> Mettre en pratique:
1. Imprimez, s'il vous plaît, le passage de la critique d'« Inséparables » qui va de « Inséparables – Alessandro » à « vies de couple. ».
2. Relevez tous les noms de personnes qui figurent dans la critique d'« Inséparables ».

> Extrait du document:
23.2.13

Inséparables – Alessandro Piperno



Après « Persécutions » qui constituait le premier volet d’un diptyque, voici « Inséparables » qui peut se lire comme un roman à part entière, complètement détaché du premier.

Les deux frères Filippo et Samuel ont désormais une quarantaine d’années. Ils ont suivi des voies différentes mais sont restés quelque part comme ces couples de perruches, inséparables, incapables de vivre l’un sans l’autre, malgré leurs différences. Ils arrivent à un âge où il faut affronter des choix, trouver une place dans un monde qui ne veut pas forcément d’eux, surmonter des difficultés sérieuses dans leurs vies de couple.

> Extraits de données:
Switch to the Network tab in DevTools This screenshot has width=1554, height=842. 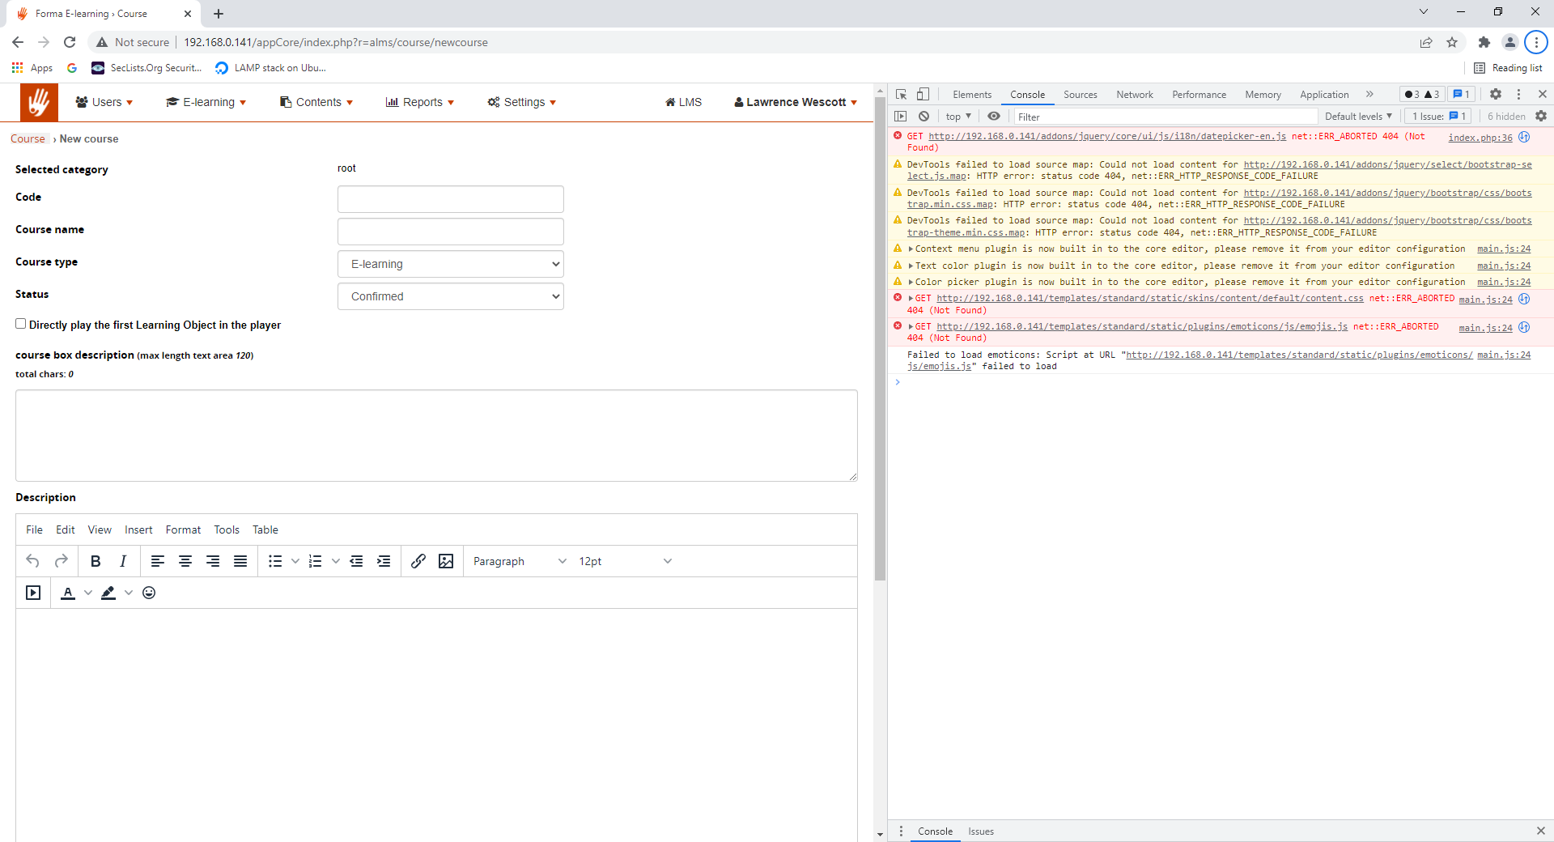(1134, 95)
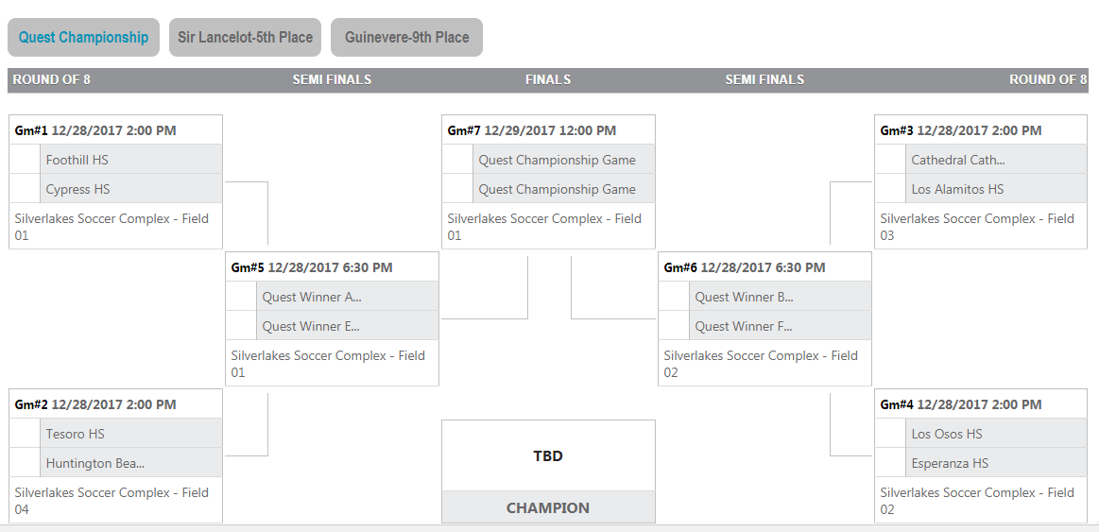Click the TBD champion box

548,455
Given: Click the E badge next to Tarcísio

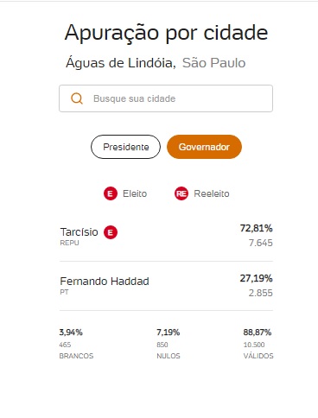Looking at the screenshot, I should click(111, 232).
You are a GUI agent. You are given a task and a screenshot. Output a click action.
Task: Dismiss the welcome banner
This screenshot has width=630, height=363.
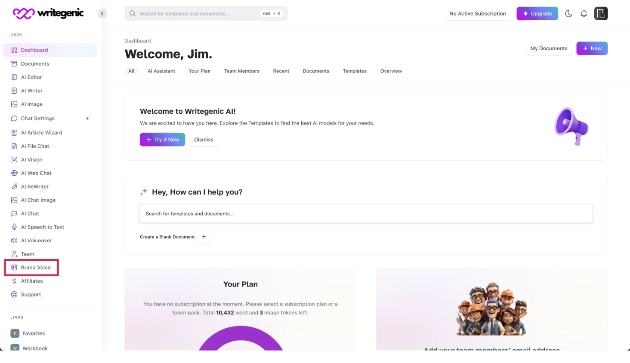point(204,140)
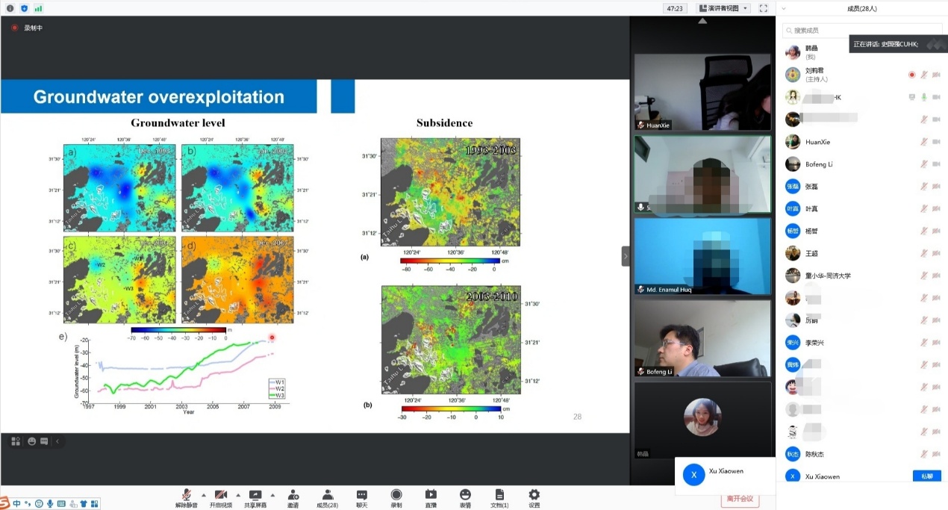Screen dimensions: 948x510
Task: Open the Documents (文档) icon
Action: point(499,496)
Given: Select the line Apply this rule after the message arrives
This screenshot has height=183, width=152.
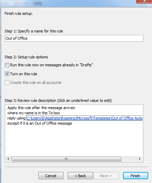Looking at the screenshot, I should click(x=41, y=108).
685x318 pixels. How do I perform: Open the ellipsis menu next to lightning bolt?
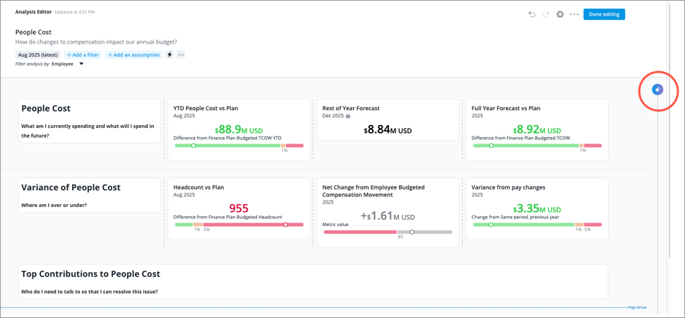click(181, 54)
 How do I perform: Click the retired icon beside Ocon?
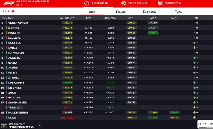2,117
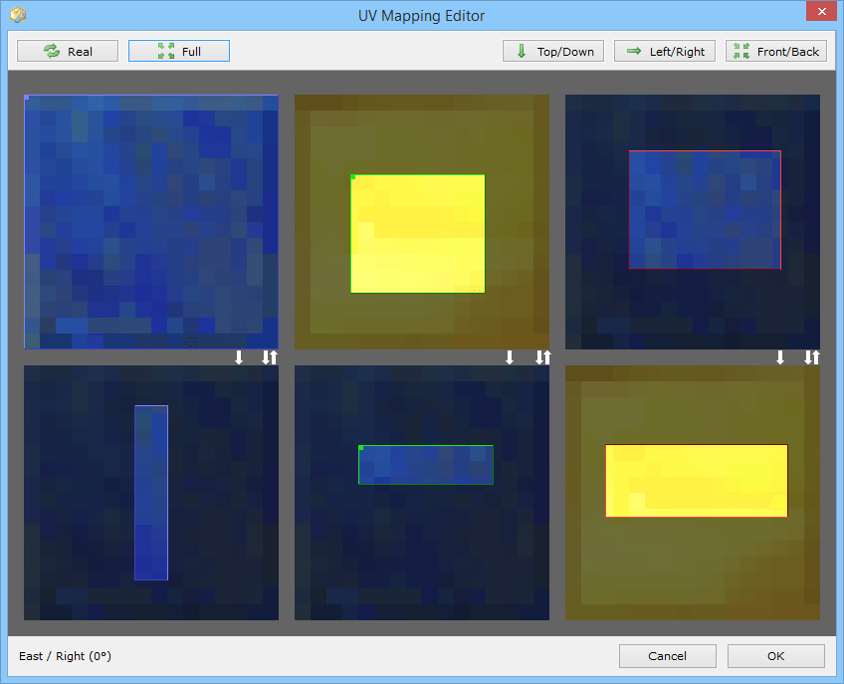Select the yellow UV rectangle in top-middle panel
This screenshot has width=844, height=684.
[x=418, y=234]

> Solutions proposées:
1.
Inséparables – Alessandro Piperno



Après « Persécutions » qui constituait le premier volet d’un diptyque, voici « Inséparables » qui peut se lire comme un roman à part entière, complètement détaché du premier.

Les deux frères Filippo et Samuel ont désormais une quarantaine d’années. Ils ont suivi des voies différentes mais sont restés quelque part comme ces couples de perruches, inséparables, incapables de vivre l’un sans l’autre, malgré leurs différences. Ils arrivent à un âge où il faut affronter des choix, trouver une place dans un monde qui ne veut pas forcément d’eux, surmonter des difficultés sérieuses dans leurs vies de couple.

2. Alessandro Piperno, Filippo, Samuel